For other pieces it may be very clear how they move, but many people more educated than my niece have pondered over the question where, and how exactly, the knight goes. In fact, it has been questioned whether the knight actually goes. As Donner argues in Schaakbulletin 60, November 1972, the pieces don't 'go', as 'going' is to follow a path, and along the way all points are passed chronologically. From a geometrical point of view, this is not the case in chess, because 'no points are passed'. So for a bishop on b2 'going' to f6, more than one move is needed. (The bishop 'went' from b2 via d4 to f6.)

More interesting is Donner's point that although optically other pieces may reach much further than the knight, it's in fact the knight that triumphs in a certain way. Whereas queens, bishops and rooks follow lines (horizontally, vertically or diagonally) that are finite, the knight in fact follows an infinite circle! This is what Paul Janse wrote about as well, in a February 1992 article for the club magazine of the Amsterdam chess club MEMO (which was merged into different chess clubs over the years):

The Circle And Caissa contemplated King, Queen, Rook and Bishop, and she saw that it still was not good enough. She put a cross on the d4 square and asked herself: what are the nearest fields not attacked by any piece I put on the square? She saw that these were the fields b3, b5, c6, e6, f5, f3, e2 and c2. And She consulted the Greek philosopher Pythagoras, who announced her that those squares are at a distance of √5 from square d4. And then Caissa created the Knight, as the piece that precisely covers the squares at a distance of exactly √5. And She saw that these squares describe a circle centered around the knight itself, with the Holy √5 as the radius, and she saw that it was good. The fifth day.
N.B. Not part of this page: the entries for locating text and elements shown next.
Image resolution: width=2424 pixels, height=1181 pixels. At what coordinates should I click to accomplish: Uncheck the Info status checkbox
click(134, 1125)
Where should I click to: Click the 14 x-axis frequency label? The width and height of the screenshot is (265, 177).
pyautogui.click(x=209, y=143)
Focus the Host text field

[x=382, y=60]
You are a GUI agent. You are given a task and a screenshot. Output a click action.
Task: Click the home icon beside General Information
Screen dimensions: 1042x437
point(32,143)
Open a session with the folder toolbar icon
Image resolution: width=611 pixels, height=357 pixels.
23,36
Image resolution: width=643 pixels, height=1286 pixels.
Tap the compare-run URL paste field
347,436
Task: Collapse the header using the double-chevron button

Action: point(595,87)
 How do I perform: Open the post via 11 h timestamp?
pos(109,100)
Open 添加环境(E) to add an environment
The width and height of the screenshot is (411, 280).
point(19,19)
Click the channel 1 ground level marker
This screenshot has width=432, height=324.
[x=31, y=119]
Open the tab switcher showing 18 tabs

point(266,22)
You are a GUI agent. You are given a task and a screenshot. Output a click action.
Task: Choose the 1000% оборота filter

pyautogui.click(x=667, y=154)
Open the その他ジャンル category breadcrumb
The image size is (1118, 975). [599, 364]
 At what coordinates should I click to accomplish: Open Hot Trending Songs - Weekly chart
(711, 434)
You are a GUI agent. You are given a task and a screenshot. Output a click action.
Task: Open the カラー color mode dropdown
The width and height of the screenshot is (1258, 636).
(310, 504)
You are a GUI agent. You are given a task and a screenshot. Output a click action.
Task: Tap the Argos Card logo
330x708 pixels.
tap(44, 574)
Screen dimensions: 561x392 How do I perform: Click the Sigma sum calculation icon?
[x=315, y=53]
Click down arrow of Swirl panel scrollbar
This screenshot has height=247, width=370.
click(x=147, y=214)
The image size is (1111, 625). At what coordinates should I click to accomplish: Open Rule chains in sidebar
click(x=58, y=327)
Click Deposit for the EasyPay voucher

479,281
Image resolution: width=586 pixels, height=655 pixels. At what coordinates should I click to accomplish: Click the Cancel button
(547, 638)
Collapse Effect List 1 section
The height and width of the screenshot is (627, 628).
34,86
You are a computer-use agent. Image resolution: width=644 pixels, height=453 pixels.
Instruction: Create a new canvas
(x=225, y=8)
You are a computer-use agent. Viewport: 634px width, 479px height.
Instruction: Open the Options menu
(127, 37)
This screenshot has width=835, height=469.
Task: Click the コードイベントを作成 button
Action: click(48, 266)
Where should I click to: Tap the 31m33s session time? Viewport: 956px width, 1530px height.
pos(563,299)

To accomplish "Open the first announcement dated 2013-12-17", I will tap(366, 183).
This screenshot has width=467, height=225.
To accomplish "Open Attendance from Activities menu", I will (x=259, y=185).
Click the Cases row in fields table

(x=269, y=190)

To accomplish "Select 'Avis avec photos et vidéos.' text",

Perhaps it's too easy to explain the happenings in Australia as a lack of understanding of the knight, or even the knowledge of the chess rules. Maybe there's something else going on. Something that would make us realize that the Australian players are in fact much more advanced than we are.

This week Chessbase generously allows chess players the opportunity to solve tough scientific problems, such as the danger of the Large Hadron Collider at CERN generating micro black holes, and the Fermi paradox. In today's post they embbed Richard Feynman's analogy of "understanding nature" and chess, which we'll do here as well, as it might explain all of the above.


Australian chess players seem to have been the first to have realized that in some situations, the knight may go two squares diagonally. Following a fundamental scientific method, they're most interested in the thing that doesn't fit, the part that doesn't go according to what you expected. The Australians seem to have discovered a new revolution in the physics of chess.